The NHRC has filed reports of continued human rights abuses by Nepal’s security forces, and HRW pressed the government to end impunity and be accountable for the abuses.
“Nepal is still trying to grapple with delivering justice for unlawful killings during the armed conflict, but instead of keeping its promise of reforms and pledges against repeat offenses, the abuses continue to mount,” said Meenakshi Ganguly, HRW’s South Asia director. “The government uses rule of law rhetoric to appeal to foreign diplomats and donors but actually fosters a culture of impunity.”
Last June, police in Sarlahi killed Kumar Paudel, 47, a member of the Biplav faction of an underground Maoist splinter group in what appears to be an encounter killing. An investigation by the NHRC said police officers responsible should be prosecuted, but the Home Ministry rejected the report.
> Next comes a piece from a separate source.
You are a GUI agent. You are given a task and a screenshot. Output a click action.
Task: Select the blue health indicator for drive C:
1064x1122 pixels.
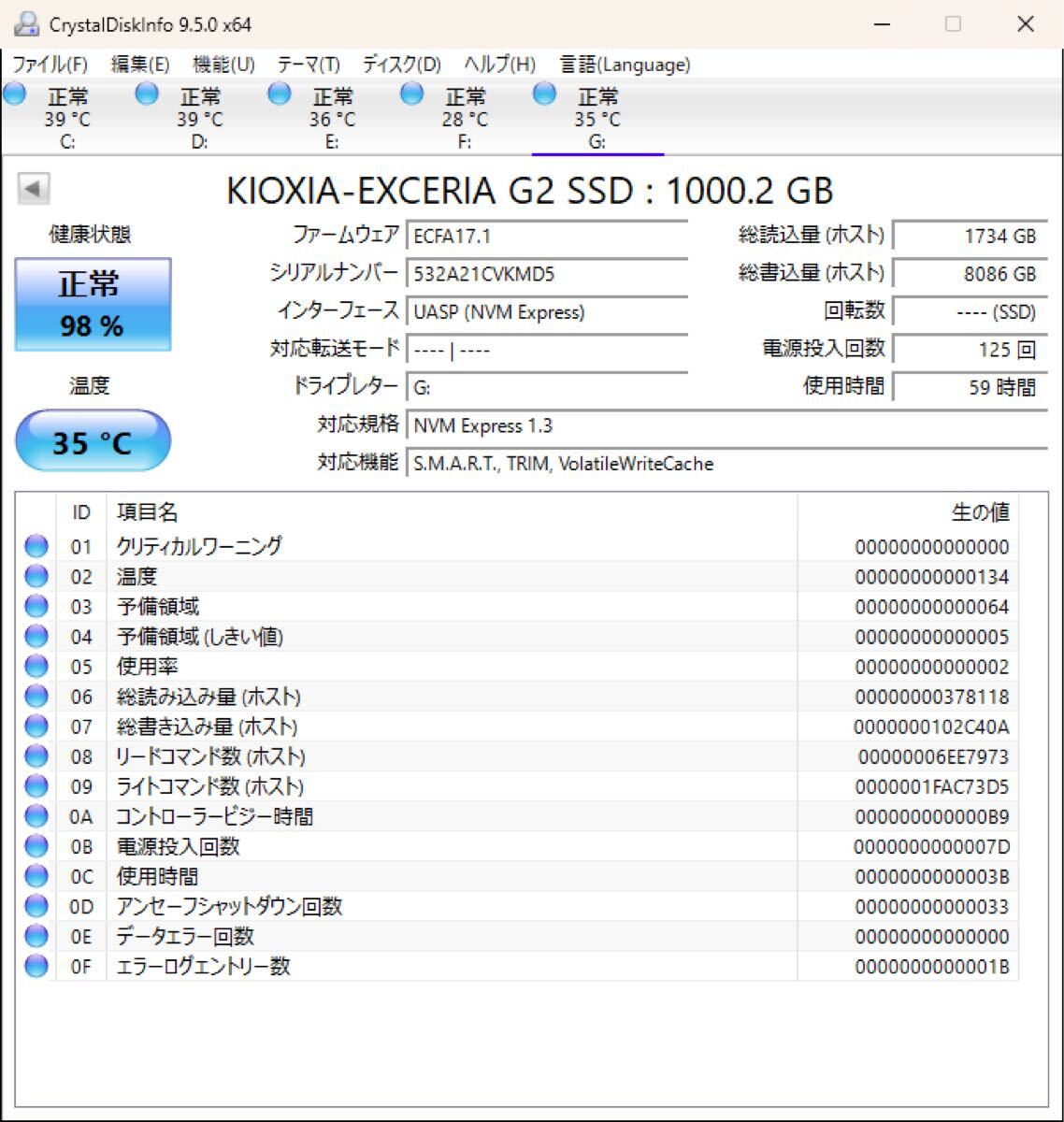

The NHRC has also called for an investigation into the deaths of Raj Kumar Chepang, 24, after being detained and allegedly beaten by the Army in Chitwan National Park, and Bijay Mahara, 19, after being taken in by Police for questioning.
The human rights violations have continued mainly because earlier heinous crimes committed during the 1996-2006 conflict have gone unpunished due to the government’s insincerity in pursuing transitional justice, rights groups have said.
Responding to the government’s request to the NHRC to reconsider its recommendation in the case of Kumar Paudel, secretary and spokesperson for the commission, Bed Bhattarai, told HRW: “The Home Ministry is asking the NHRC to rethink the recommendation of the commission but actually we have clear evidence…. The NHRC has investigated and concluded it as an extrajudicial killing.”
Following the death of Bijay Mahara on 26 August, Police initially said he died of kidney failure, but two officers were subsequently suspended after a video emerged of Mahara claiming that he had been tortured in detention.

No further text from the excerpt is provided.